By Layli Foroudi
PARIS (Reuters) – French lawyer Sarah Asmeta wears a hijab at work but that means she is banned by her local Bar Council from representing clients in the courtroom.
She has been fighting to overturn that rule.
Next Wednesday, France’s highest court is due to rule on Asmeta’s case in a judgment that could set a nationwide precedent and will resonate in a country where the hijab – a headscarf worn by some Muslim women – has become a flashpoint in a debate over identity and immigration.
“I cannot accept the idea that in my country, to practice a profession, of which I am capable, I need to undress myself,” Asmeta, 30, told Reuters.
Asmeta, who is French-Syrian, was the first person in her family to pursue studies in law. She was also the first person at her law school IXAD in the northern city of Lille to wear a hijab.
Back in 2019, when she was due to take an oath and enter the profession as a trainee barrister, there was no specific law that said she could not wear her hijab.
But in the months that followed her taking the oath, the Lille Bar Council passed an internal rule banning any signs of political, philosophical and religious conviction to be worn with the gown in court.
Asmeta challenged that as targeted and discriminatory.
She lost the case in an appeals court in 2020, pushing the matter up to the highest court, the Court of Cassation.
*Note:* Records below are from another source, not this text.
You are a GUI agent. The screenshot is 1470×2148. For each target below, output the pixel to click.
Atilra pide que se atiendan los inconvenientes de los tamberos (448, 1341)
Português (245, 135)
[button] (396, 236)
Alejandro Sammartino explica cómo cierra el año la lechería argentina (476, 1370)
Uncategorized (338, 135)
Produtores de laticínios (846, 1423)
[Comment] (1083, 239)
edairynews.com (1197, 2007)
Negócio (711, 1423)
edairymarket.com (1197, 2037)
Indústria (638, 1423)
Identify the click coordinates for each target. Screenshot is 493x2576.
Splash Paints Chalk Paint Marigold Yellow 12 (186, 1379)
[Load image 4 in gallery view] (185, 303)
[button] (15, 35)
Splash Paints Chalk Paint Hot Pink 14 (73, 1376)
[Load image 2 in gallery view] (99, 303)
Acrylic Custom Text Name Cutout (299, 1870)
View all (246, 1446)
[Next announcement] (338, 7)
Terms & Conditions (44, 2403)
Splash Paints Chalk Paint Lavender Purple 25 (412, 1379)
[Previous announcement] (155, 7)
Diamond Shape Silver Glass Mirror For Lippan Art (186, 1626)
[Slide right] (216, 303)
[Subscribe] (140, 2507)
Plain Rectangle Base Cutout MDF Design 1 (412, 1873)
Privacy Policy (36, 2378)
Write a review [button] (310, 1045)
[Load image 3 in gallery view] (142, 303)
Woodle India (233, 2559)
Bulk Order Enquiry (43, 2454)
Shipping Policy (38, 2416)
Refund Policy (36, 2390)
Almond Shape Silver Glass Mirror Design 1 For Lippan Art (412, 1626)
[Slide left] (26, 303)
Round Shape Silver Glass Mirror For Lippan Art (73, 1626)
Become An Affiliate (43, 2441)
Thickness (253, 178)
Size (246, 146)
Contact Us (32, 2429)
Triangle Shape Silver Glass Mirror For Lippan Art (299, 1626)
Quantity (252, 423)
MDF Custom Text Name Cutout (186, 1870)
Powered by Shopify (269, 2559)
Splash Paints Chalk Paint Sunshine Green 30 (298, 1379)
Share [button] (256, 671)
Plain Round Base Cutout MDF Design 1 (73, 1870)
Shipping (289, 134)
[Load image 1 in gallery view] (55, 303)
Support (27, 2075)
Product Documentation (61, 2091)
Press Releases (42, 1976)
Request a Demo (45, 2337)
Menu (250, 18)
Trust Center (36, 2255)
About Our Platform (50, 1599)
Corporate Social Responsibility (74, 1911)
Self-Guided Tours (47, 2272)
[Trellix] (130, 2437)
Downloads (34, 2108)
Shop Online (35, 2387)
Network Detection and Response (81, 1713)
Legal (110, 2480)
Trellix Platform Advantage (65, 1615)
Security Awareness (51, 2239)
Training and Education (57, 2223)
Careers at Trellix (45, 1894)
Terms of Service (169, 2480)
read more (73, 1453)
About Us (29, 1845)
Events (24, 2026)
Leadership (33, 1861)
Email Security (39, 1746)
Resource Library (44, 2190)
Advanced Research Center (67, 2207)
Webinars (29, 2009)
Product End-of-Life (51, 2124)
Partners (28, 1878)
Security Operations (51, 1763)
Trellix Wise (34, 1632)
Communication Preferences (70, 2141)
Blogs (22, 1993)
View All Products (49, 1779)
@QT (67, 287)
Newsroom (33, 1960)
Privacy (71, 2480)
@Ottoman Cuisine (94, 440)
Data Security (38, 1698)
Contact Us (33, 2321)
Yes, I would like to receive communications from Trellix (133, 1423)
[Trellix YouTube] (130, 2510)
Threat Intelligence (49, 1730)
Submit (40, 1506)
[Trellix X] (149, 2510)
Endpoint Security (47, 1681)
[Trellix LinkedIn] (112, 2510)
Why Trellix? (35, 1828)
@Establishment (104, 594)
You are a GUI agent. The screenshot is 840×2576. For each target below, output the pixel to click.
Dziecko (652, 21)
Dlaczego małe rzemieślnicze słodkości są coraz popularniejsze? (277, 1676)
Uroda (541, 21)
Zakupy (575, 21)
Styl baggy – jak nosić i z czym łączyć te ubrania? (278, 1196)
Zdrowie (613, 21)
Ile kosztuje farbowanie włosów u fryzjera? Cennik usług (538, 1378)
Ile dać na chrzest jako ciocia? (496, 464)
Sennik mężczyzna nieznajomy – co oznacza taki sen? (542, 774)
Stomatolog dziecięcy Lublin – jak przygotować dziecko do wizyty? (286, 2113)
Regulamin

The March 2 judgment will lay the groundwork for Bar Councils nationwide, Patrick Poirret, the attorney general, told the court last week.
While religious symbols and clothing are banned for public servants due to France’s principle of “laïcité” (secularism) – the separation of religion and state – this does not extend to independent professionals like lawyers.
But above these legal specifics, the hijab carries a symbolic weight and is a recurring theme in French debates around so-called Republican values and national identity.
In France, Muslims represent around 6% of the population, according to the Observatory of Laïcité, many of whom have origins in African, Middle Eastern or other countries that were formerly colonised by France.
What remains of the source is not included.